→ DATA FOR PROCESSING:
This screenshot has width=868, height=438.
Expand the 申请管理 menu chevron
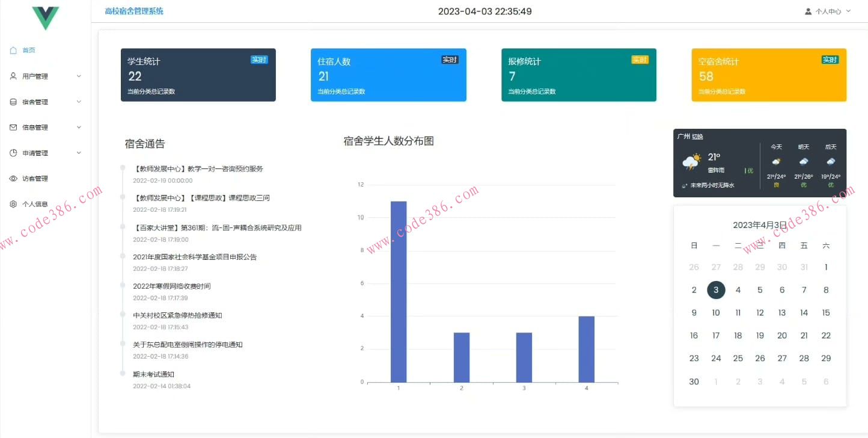click(78, 152)
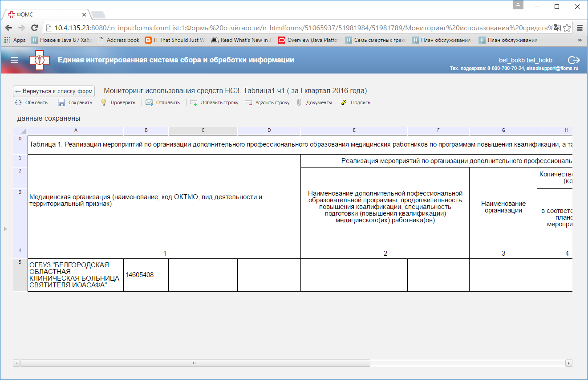Click the red cross FOMS logo
This screenshot has height=380, width=588.
click(40, 60)
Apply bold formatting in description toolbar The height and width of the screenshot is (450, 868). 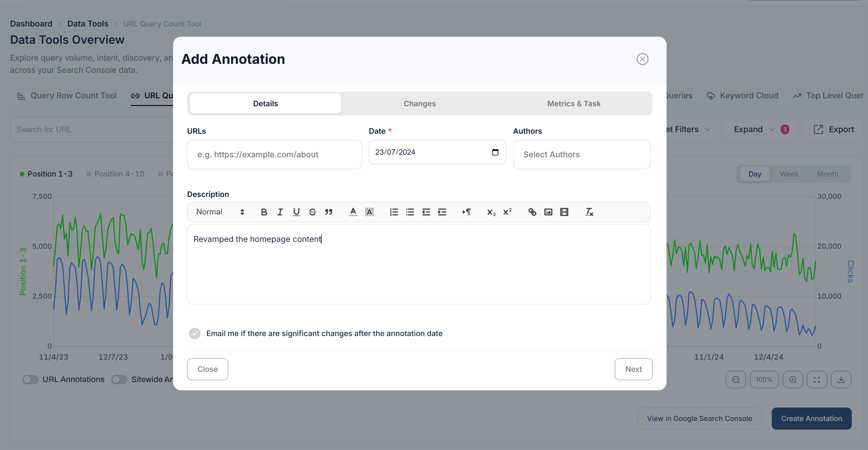pos(264,212)
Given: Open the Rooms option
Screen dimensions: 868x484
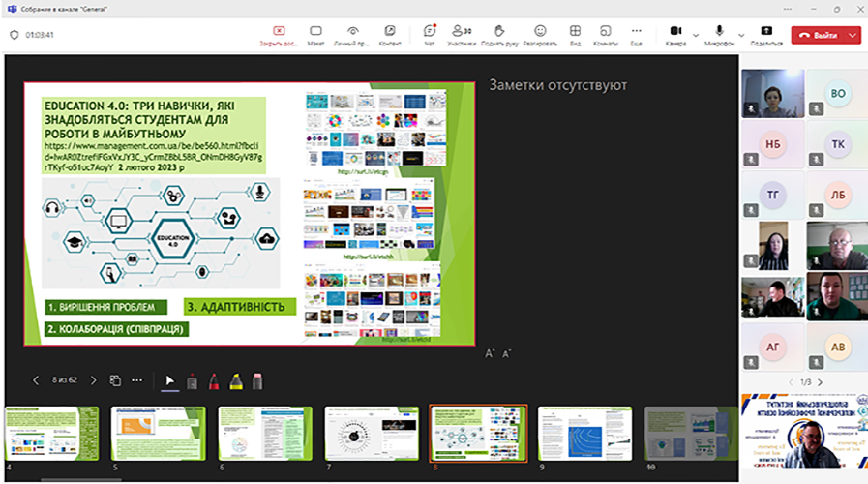Looking at the screenshot, I should (x=605, y=35).
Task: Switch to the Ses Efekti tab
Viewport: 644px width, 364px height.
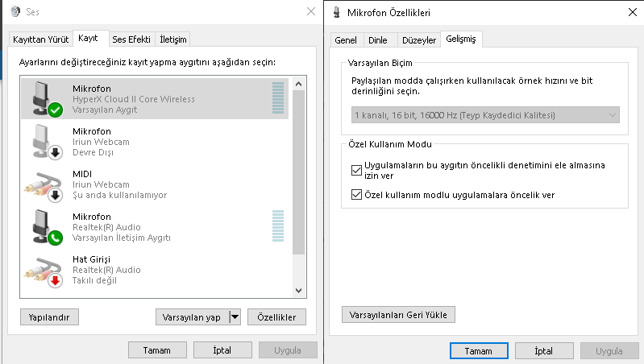Action: point(132,39)
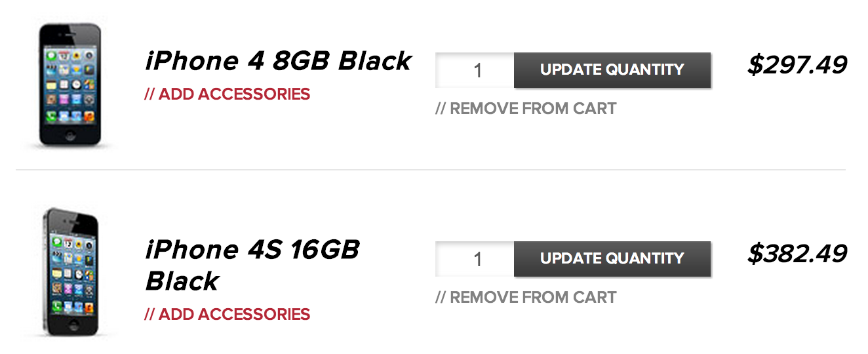Click the iPhone 4 8GB Black product image
Image resolution: width=868 pixels, height=354 pixels.
(x=70, y=84)
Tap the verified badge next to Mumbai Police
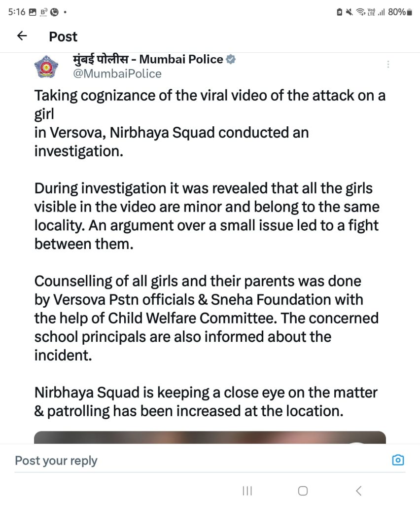The width and height of the screenshot is (420, 505). [x=230, y=59]
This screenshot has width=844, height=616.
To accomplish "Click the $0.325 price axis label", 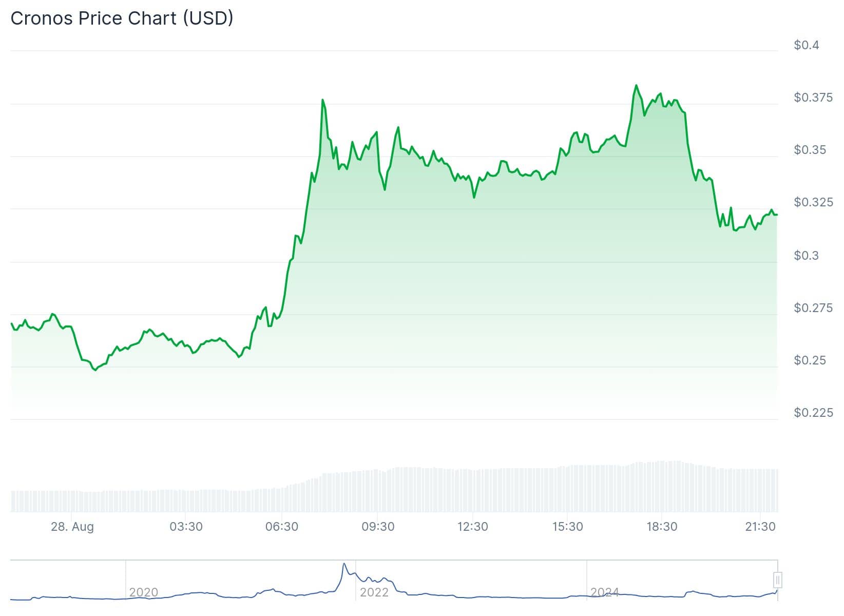I will tap(813, 202).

→ EXERCISE BRIEF: Using the records above, print exactly the run of lines that starts with the line with "Screen dimensions: 868x484" and goes on through the line with "Task: Switch to the Ses Efekti tab", pictures excluded.

→ YOUR RESPONSE:
Screen dimensions: 868x484
Looking at the screenshot, I should (x=605, y=35).
Task: Switch to the Ses Efekti tab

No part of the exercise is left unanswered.